BEGIN MATERIALS PROVIDED

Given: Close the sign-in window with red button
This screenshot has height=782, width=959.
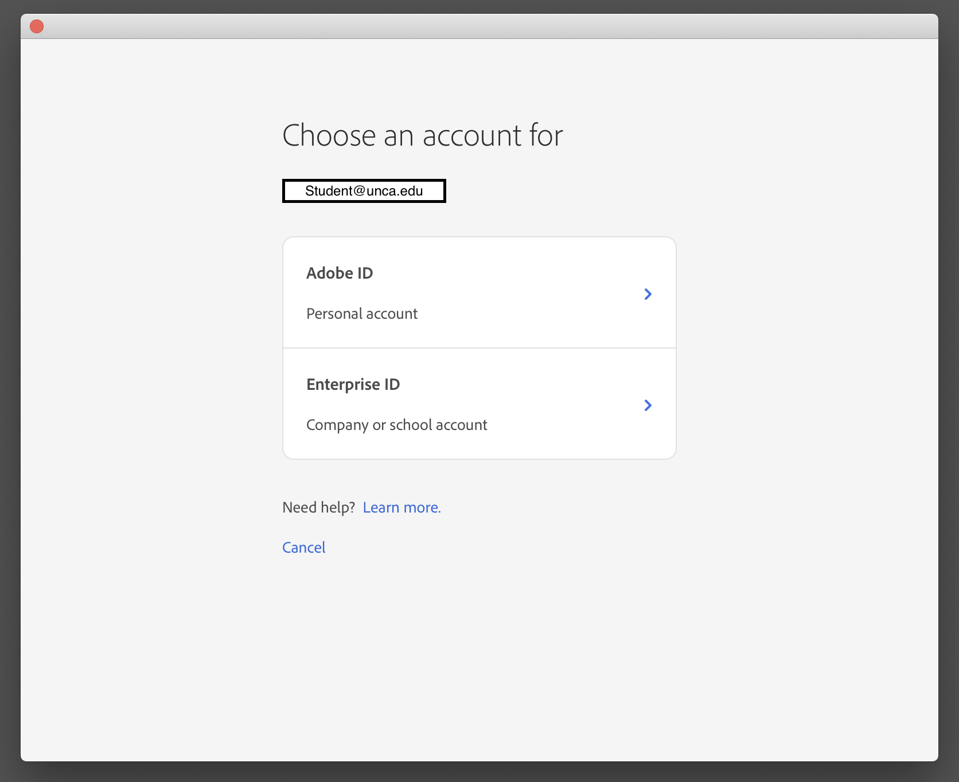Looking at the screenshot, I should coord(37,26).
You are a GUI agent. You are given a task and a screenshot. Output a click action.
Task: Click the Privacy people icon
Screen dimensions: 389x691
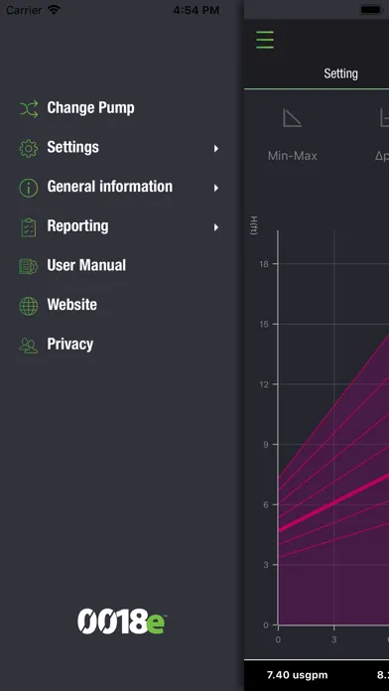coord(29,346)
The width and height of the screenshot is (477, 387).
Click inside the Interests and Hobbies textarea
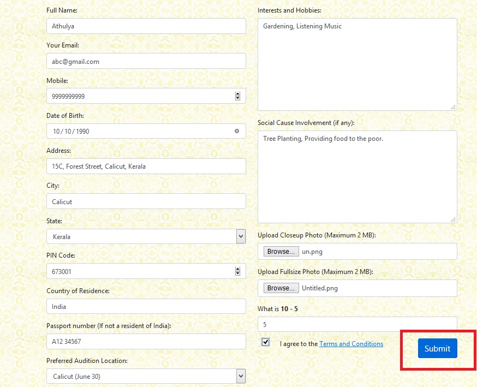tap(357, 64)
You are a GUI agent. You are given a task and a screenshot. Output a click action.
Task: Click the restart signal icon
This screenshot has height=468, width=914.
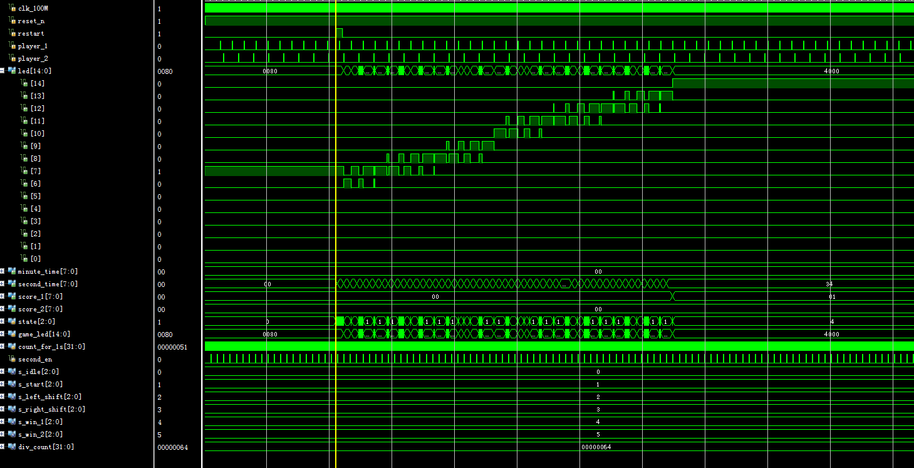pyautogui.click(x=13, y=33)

END MATERIALS PROVIDED

HOW TO COMPLETE THIS TASK – Without the pictures, write out every line above exactly as it appears.

RESPONSE TO THE EXERCISE –
Given: Close the sign-in window with red button
This screenshot has height=782, width=959.
Looking at the screenshot, I should coord(37,26).
You are a GUI agent. You are given a task and a screenshot. Output a click action.
Task: Click the Privacy people icon
Screen dimensions: 389x691
coord(29,346)
The width and height of the screenshot is (477, 387).
Click inside the Interests and Hobbies textarea
tap(357, 64)
You are a GUI agent. You are given a task and a screenshot. Output a click action.
Task: Click the restart signal icon
This screenshot has height=468, width=914.
pyautogui.click(x=13, y=33)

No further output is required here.